As the warmer summer months approach, its important to remember that dogs are vulnerable to injuries and illnesses related to hot weather including heatstroke, sunburn, and foot pad burns. The most dangerous is heatstroke.  Hyperthermia also referred to as heatstroke, is a body temperature above normal that cannot be reduced through natural means. The condition occurs when the body’s cooling system is unable to lose heat fast as it is gained. The most common causes of hyperthermia are fever, excessive exertion, and confinement in a hot and/or humid area.

Signs of overheating:

 

  1. Body temp over 104 degrees
  2. Panting
  3. Drooling
  4. Vomiting
  5. Muscle tremors
  6. Rapid heartbeat
  7. Bright red gums
  8. Severe weakness

Dogs that cannot cool himself off is at risk for heatstroke, but some breeds and dogs with certain conditions are more susceptible.  Heart disease, obesity, older age, or breathing problems put the dog at higher risk.  Dogs with shorter snouts like pugs or bulldogs have a harder time panting out their body heat and certain breeds don’t tolerate the heat as well as others.

If you see these signs, get your dog inside and contact your vet.

Wrap your dog in cold wet towels, especially the underarm/belly/groin area. A fan may be used on the dog during the cooling process.  Check your dog’s temperature every five minutes and end the cooling treatment when the temperature is down to 103°. Avoid cooling too rapidly to avoid shock. Allow access to cool water, but don’t force your dog to drink. Your vet may push IV fluids if dehydration is a concern.

Dehydration Signs:

 

  1. Sunken eyes
  2. Lethargy
  3. Dry Mouth
  4. Depression
  5. Gently pinch the skin at the top of the neck. Is it slow to snap back?
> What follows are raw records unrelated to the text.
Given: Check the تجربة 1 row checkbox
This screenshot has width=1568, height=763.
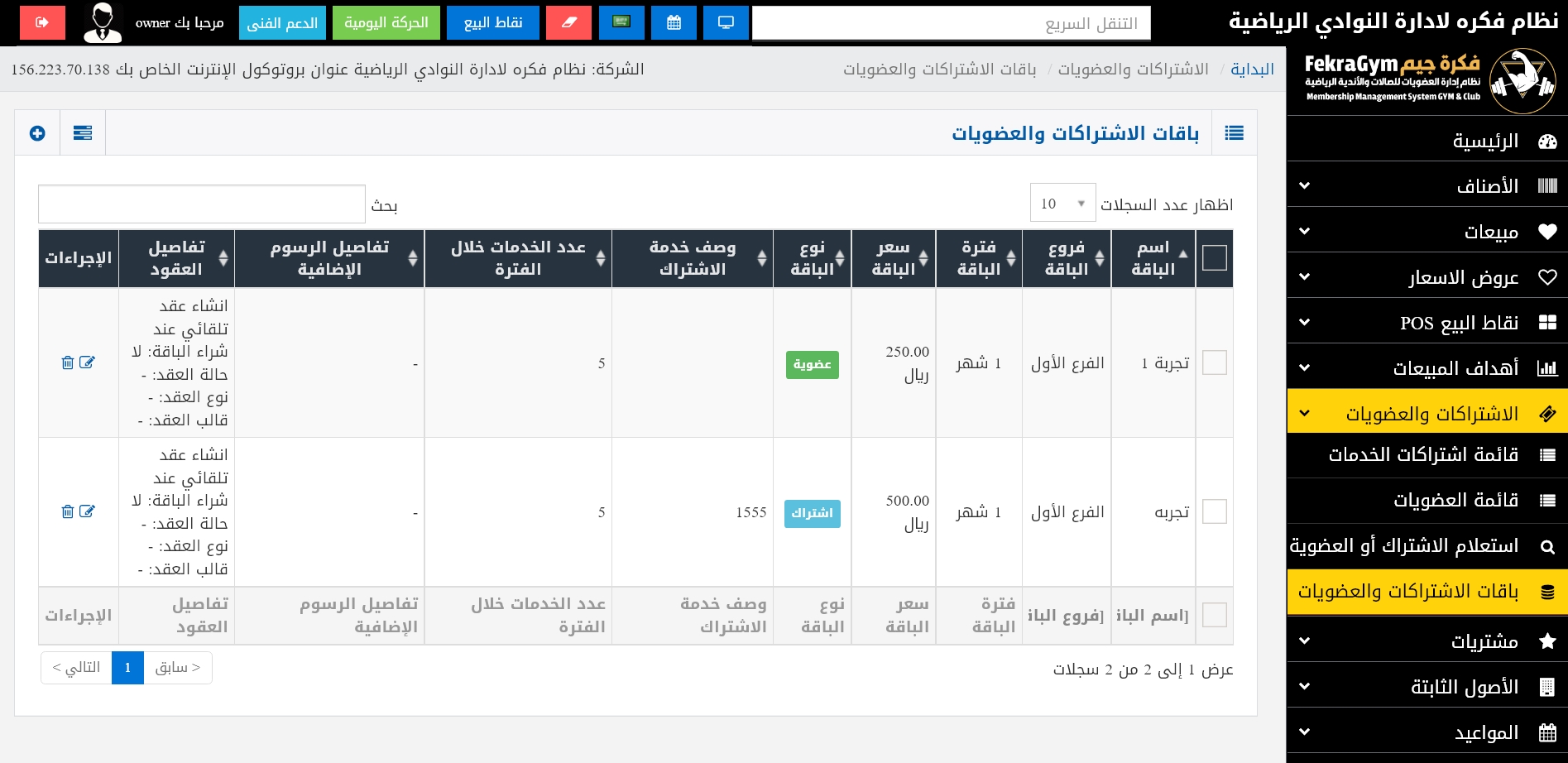Looking at the screenshot, I should pos(1214,362).
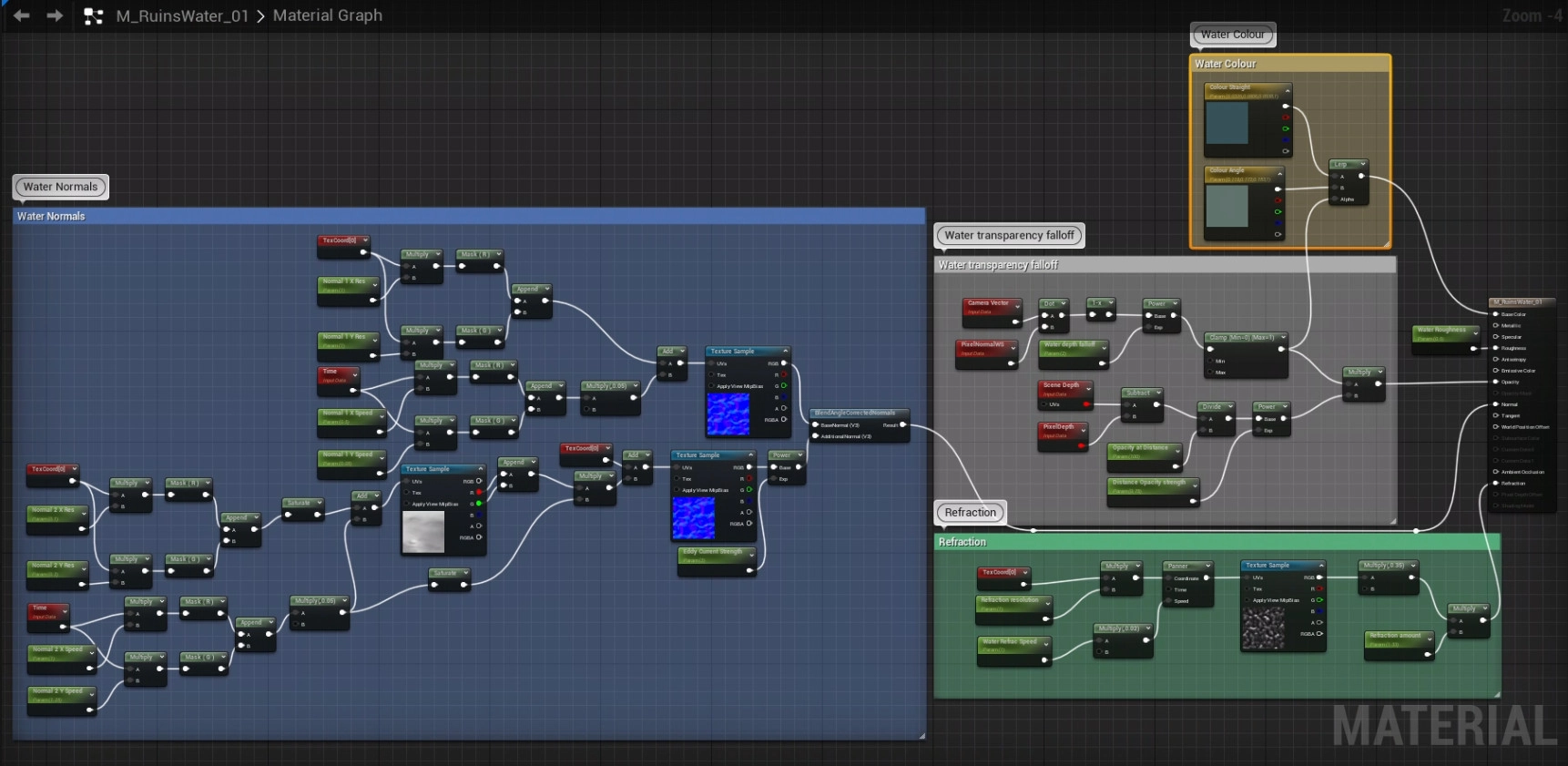The width and height of the screenshot is (1568, 766).
Task: Click Material Graph breadcrumb item
Action: click(x=328, y=15)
Follow these basic measures:

 

  1. Provide plenty of fresh water and shade.
  2. Never EVER leave your pet in the car.
  3. Protect your dogs’ paws- Take early morning walks or late evening.
  4. Use Doggie sunblock
  5. Maintain their coat
  6. Keep up on flea prevention
  7. Give your dog its own swimming pool- if they like water

Prevent heatstroke by restricting your dog’s activity during the hottest times of the day, particularly in humid summer weather.  A matted coat keeps heat from escaping: keep your full-coated dogs properly groomed and mat-free or clip the coat short during summer months.  Pay attention if your dog suffers from respiratory problems or is a high-risk flat faced breed.  Always provide access to plenty of fresh drinking water, and when they must be confined, be sure they have proper ventilation and adequate shade.  NEVER LEAVE YOUR PET in a parked car, not even with the windows cracked.  Even shaded cars reach 120 degrees in less than 10 minutes.